KATHY JAMIL (Principal, Universal School, Buffalo, NY): We hope to instill in our children what it takes to be a responsible, caring and giving person who is God-conscious, and we believe we can only do that if we develop a whole child. So we focus on academics, but it’s just one small part of everything else, because we actually feel if we can hit the other realms, we feel like the academics just skyrocket.
SEVERSON: God-consciousness, they say, is meant to be a constant state of awareness of Allah throughout the day. Tamer Osman directs the Islamic studies program.
TAMER OSMAN (Director of Islamic Studies, Universal School): There are times when students are traveling in the hallway that maybe an adult’s eye may not be on them for just that moment. If they remember that God is watching, they may not do those type of things that we find in other schools, whether it is ridicule other students or bullying. We have a lot less of those types of things at the school here, and I think part of that reason is because we are trying to inculcate the idea of God-consciousness in the children.
SEVERSON: They are reminded of God five times each day during prayer. Universal is a state-accredited school so the students are taught the same curriculum as those in public schools and their test scores are on grade level or above. But here they’re also taught Arabic and Islamic studies, including the Quran and the sayings of the Prophet Muhammad. They learn about values from the teachings of the Prophet.
JAMIL: The Prophet, peace be upon him, as we believe, is the best of all mankind, and he embodied all the beautiful qualities and characteristics that we want to work on in our lives.
OSMAN: One of the wisdoms in Islamic schools today is that if you look at our core American values, they coincide with a lot of our Islamic values.
SEVERSON: Those shared interests apparently include the love of sports, like soccer, which is popular in many of the different countries these kids’ families emigrated from. But one of the challenges at Universal is to separate the religion from the attitudes of the culture they left behind—attitudes, for instance, detrimental to women.

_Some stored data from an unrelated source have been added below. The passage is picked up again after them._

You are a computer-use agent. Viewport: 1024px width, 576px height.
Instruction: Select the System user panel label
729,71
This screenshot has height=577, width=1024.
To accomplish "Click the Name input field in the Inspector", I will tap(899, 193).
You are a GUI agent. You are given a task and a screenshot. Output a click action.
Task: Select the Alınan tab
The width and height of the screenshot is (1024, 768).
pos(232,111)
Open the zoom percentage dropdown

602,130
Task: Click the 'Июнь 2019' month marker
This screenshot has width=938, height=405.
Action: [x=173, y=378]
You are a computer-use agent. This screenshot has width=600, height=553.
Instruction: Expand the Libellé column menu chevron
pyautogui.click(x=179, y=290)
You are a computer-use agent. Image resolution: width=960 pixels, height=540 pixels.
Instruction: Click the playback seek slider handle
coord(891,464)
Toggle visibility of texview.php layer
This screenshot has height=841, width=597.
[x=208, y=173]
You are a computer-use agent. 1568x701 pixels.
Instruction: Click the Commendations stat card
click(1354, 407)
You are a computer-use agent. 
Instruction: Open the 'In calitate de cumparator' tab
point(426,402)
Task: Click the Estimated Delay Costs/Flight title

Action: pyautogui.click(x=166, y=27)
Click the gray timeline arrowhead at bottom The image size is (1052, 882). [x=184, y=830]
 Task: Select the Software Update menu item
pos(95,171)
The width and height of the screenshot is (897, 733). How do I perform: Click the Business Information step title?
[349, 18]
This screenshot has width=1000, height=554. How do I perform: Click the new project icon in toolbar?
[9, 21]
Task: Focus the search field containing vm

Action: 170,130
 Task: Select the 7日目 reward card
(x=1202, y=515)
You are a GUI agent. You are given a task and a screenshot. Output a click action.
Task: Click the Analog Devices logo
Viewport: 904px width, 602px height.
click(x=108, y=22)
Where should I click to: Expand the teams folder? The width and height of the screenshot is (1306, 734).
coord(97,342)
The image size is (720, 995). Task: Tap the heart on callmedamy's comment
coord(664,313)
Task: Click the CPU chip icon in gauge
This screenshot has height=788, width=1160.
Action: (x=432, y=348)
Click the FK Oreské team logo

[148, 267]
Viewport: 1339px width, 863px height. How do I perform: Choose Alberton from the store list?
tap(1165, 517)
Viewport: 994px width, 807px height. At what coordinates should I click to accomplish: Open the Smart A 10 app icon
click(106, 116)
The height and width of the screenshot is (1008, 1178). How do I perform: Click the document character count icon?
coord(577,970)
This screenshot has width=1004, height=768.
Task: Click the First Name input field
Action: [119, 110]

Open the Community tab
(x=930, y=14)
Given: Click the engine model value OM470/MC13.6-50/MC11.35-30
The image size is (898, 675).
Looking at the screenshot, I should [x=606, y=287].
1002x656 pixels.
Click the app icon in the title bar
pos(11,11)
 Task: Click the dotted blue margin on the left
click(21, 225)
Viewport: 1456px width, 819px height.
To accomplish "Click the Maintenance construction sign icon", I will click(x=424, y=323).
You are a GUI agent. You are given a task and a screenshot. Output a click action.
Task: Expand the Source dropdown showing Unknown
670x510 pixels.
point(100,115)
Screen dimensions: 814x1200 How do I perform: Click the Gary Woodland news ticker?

JAMIL: I work with some domestic violence clients here in the US on relation to immigrant families and Muslim families and with the conversations that I have with the court systems, you will hear a man walk on, sit on the stand and say “I have the right to,” from a religious perspective, and we are there saying you absolutely do not. You clearly don’t understand your faith tradition.
SEVERSON: Islam considers homosexuality a sin, and in some Muslim countries the punishment is severe.
ALET SIAM (Eighth Grade Student, Universal School): Being gay is forbidden in Islam but you cannot make fun of that group or people who are like that. You’re supposed to be nice to everybody, but it’s still forbidden. You can’t do that.
OSMAN: As Muslims, we shouldn’t be judgmental. Just like in many of the other faiths it is frowned upon. It’s not seen as something that’s praiseworthy. But at the same time, it’s not—we don’t see it as if the person does that then that’s it, they are condemned forever.
SEVERSON: The school found its home in an unlikely place—a former Catholic church and convent. Students from Universal and St. Monica Catholic School share interfaith programs throughout the year. Nancy Langer is with St. Monica.
NANCY LANGER (President, NativityMiguel Middle School of Buffalo): What I’ve noticed is that they don’t seem to look at each other and see any differences. They seem to accept each other for who they are, and they’ve become instant friends. It’s really wonderful.
SEVERSON: Universal opened its doors three days before the 9/11 terrorists attacks. Suddenly there were bomb threats. Police were patrolling the school—not a good time to be a Muslim in America, and it was perhaps the worst time to open an Islamic school.
JAMIL: That evening we had an emergency board meeting. There was just silence. Everyone was quiet. We didn’t know what to say. We didn’t know what to think. We didn’t know what to do.
SEVERSON: Ultimately they decided that keeping the school open presented an opportunity to reach out to the inner-city neighborhood that surrounds the school. Ray Barker teaches social studies. He’s not a Muslim but is impressed with the mission of the school.
RAY BARKER (Social Studies Teacher, Universal School): It is really looking at developing the whole person through a moral structure set up by the religion. It very much is creating a strong foundation for them for these years and the rest of their lives.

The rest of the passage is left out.